[SUPPLIED MATERIAL Boundary: Start]
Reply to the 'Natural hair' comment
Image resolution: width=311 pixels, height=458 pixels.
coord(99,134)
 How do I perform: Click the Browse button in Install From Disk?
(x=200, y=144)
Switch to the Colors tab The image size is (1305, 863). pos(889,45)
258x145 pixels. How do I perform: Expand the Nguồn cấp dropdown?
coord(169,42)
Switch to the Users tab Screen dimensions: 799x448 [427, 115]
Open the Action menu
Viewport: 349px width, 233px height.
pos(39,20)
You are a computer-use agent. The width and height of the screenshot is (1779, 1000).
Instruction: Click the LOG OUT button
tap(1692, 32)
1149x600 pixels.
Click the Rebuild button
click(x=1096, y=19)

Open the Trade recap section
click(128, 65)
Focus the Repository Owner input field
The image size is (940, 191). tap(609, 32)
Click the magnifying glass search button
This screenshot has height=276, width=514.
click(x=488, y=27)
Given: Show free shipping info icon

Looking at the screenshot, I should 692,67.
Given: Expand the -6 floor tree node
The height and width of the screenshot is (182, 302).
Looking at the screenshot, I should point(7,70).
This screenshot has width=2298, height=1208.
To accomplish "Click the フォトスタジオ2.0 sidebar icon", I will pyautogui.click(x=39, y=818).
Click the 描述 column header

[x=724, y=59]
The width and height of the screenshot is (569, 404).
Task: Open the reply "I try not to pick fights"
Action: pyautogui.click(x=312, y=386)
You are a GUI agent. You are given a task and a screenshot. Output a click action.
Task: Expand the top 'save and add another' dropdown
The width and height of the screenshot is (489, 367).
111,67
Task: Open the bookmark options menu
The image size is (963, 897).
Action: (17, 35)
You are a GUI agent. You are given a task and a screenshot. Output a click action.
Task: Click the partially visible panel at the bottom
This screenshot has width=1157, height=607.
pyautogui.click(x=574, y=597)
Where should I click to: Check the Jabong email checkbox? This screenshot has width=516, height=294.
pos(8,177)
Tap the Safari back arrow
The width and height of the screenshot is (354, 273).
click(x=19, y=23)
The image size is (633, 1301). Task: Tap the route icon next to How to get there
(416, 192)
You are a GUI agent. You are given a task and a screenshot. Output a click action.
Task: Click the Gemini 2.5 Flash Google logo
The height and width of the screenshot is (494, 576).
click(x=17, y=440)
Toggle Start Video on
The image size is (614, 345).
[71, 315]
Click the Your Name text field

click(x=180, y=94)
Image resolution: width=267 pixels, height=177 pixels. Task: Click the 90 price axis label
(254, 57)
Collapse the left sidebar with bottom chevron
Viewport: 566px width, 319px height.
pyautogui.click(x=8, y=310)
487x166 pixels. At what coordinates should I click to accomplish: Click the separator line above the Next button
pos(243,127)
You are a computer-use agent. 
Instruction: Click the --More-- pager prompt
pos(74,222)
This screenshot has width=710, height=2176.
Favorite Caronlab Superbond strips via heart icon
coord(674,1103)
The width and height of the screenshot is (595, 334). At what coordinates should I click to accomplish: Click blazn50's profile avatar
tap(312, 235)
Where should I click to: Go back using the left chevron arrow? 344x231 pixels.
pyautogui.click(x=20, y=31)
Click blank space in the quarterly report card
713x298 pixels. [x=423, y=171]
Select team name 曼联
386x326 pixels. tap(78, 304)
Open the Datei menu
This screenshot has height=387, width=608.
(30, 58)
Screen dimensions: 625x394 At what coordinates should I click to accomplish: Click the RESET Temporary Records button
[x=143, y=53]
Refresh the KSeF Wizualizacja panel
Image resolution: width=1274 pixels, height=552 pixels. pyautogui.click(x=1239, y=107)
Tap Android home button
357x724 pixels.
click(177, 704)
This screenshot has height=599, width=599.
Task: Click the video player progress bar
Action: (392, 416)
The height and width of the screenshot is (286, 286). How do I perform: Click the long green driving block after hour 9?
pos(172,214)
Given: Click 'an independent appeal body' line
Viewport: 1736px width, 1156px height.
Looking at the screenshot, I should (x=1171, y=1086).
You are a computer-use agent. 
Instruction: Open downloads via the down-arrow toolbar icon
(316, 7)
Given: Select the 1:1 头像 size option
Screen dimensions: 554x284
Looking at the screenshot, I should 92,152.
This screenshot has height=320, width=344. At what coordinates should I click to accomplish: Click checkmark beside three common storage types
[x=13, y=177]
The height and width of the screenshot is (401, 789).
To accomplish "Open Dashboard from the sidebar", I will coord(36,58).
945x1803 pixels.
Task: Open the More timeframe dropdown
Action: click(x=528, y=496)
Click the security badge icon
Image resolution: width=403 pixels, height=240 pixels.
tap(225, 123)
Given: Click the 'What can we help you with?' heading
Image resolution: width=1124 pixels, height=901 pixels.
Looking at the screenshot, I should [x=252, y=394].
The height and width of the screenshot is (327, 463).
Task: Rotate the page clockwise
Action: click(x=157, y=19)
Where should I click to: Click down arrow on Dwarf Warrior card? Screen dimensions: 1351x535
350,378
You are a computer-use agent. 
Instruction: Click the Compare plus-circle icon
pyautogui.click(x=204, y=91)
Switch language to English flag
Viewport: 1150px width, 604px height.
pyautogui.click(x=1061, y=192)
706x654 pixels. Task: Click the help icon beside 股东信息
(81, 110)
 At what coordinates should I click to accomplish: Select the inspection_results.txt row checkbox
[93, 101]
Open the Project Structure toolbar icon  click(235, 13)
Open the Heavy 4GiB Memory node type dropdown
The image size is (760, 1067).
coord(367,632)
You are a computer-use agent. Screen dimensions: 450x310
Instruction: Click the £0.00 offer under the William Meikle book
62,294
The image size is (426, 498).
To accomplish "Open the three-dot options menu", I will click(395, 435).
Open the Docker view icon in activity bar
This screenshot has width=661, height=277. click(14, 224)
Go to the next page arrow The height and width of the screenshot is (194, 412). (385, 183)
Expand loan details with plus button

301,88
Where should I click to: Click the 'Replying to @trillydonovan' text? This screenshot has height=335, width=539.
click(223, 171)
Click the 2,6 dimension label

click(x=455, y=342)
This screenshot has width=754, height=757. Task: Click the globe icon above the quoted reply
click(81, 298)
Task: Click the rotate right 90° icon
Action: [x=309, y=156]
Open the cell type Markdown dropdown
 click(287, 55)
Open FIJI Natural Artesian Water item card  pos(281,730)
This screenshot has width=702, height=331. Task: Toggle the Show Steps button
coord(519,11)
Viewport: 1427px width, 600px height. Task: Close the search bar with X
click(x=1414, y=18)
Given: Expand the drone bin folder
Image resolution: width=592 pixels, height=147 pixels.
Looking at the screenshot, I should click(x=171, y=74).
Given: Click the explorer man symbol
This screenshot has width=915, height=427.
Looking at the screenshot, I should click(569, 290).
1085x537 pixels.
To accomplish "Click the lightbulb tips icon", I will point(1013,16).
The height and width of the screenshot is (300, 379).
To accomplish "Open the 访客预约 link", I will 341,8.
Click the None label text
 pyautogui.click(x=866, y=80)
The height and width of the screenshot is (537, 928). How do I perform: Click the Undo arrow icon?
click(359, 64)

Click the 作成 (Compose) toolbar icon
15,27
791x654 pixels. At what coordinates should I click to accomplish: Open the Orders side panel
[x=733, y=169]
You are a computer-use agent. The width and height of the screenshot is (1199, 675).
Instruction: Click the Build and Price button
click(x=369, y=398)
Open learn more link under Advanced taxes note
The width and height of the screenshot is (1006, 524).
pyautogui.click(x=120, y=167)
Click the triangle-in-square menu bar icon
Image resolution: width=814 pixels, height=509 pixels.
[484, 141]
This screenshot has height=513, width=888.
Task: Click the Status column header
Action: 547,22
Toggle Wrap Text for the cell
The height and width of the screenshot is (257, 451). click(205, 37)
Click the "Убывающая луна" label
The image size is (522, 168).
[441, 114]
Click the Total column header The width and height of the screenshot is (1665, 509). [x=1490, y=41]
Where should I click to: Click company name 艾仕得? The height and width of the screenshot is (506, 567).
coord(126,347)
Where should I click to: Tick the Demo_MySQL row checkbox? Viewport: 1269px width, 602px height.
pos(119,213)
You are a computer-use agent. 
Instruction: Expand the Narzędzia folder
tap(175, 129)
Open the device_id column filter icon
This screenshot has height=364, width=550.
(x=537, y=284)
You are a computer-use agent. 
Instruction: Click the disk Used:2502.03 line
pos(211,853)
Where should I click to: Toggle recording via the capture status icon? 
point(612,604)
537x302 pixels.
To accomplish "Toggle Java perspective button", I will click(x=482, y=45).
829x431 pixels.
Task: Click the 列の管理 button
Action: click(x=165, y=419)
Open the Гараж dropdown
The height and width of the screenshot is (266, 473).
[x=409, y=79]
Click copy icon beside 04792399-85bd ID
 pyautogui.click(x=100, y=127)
[SUPPLIED MATERIAL Boundary: End]
§ PROBLEM STATEMENT
Across the data, pull every line containing the string "options".

§ SOLUTION
Task: Open the bookmark options menu
To accomplish "Open the three-dot options menu", I will click(395, 435).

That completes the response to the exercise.